* SET EXERCISE *
Copy the lines below word for word, everything from the line containing "Open the three-dot menu for Pancake mix" down to the line containing "click(489, 497)", with both of those lines included.

* DATA SECTION *
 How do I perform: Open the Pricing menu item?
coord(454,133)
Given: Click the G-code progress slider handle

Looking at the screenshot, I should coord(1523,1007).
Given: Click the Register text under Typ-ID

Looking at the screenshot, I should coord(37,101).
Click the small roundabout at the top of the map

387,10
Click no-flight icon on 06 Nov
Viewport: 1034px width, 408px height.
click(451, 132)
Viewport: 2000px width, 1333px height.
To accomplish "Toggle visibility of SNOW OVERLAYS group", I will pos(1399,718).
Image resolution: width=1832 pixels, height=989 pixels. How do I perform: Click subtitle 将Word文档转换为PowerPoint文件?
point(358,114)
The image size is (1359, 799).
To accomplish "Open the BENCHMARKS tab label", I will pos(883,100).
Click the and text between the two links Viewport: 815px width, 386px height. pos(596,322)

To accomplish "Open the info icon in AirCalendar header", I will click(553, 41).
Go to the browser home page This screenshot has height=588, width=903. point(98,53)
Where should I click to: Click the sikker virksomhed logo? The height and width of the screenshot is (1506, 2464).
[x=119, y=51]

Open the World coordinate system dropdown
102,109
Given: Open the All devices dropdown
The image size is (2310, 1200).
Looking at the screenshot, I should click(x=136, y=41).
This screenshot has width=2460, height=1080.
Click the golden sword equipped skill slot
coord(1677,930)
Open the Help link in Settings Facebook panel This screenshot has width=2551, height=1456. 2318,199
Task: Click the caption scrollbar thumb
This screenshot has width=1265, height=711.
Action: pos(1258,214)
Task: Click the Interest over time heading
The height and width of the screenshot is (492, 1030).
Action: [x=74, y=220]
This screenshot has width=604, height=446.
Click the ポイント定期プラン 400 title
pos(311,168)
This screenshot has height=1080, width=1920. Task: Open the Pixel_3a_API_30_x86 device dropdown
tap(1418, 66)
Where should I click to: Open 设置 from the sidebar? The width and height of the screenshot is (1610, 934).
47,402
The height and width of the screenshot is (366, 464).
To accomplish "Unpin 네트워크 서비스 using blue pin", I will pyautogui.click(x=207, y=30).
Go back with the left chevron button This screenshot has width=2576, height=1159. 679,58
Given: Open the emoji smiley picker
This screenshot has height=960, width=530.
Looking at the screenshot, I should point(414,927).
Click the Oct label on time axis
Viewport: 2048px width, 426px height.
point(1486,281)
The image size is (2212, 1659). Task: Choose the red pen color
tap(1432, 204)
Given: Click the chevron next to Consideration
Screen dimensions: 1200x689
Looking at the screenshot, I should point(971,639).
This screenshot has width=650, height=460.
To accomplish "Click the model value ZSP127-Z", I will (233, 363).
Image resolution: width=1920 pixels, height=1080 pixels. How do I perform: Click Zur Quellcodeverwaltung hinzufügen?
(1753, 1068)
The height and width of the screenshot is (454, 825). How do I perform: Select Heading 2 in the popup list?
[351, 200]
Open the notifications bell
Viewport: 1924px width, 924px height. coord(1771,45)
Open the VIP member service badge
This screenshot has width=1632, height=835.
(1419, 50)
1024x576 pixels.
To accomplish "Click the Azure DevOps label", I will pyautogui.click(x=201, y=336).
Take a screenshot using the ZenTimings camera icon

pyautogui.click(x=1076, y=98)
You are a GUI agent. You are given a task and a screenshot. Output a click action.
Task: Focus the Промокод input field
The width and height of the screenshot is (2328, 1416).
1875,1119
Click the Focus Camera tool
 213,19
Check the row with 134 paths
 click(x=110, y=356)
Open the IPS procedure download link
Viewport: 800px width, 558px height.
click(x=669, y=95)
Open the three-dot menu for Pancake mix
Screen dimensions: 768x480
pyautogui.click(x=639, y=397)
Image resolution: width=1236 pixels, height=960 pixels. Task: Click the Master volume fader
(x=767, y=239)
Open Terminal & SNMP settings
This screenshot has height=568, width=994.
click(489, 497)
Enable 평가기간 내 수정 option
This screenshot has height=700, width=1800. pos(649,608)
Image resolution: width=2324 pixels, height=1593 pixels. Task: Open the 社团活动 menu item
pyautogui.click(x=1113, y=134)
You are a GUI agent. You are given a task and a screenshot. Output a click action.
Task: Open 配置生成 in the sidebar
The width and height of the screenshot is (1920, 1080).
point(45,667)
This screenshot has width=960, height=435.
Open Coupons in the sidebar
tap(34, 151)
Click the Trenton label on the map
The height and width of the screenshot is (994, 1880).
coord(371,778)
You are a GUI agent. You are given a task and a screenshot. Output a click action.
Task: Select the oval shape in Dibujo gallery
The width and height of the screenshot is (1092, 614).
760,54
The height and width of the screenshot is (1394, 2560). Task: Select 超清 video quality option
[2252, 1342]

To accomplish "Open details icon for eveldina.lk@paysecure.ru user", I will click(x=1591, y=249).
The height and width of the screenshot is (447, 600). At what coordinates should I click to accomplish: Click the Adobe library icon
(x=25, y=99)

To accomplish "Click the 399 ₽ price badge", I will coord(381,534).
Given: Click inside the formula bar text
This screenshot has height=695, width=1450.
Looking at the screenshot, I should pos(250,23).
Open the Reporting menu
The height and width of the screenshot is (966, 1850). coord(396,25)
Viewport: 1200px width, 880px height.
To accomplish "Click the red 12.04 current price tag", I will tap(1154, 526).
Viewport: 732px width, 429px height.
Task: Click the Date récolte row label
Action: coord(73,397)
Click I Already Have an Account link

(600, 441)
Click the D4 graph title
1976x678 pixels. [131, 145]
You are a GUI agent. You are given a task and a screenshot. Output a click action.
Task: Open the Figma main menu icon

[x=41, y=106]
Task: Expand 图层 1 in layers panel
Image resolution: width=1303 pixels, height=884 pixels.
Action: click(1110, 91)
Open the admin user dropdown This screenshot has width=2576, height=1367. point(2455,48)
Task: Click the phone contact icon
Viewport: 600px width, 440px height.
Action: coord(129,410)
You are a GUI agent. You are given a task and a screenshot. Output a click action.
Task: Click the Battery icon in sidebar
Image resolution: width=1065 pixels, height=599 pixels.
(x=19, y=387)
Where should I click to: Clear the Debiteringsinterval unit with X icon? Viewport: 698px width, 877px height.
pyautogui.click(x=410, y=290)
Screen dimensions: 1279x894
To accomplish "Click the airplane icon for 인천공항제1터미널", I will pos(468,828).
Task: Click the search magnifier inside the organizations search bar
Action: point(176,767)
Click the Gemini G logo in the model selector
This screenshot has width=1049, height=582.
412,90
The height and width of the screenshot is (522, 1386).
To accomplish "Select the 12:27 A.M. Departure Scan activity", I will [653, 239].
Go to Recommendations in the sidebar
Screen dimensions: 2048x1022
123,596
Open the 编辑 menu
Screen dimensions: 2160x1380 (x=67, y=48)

* EXERCISE RESPONSE *
Open the three-dot menu for Pancake mix
Screen dimensions: 768x480
pyautogui.click(x=639, y=397)
Image resolution: width=1236 pixels, height=960 pixels. Task: Click the Master volume fader
(x=767, y=239)
Open Terminal & SNMP settings
This screenshot has height=568, width=994.
click(489, 497)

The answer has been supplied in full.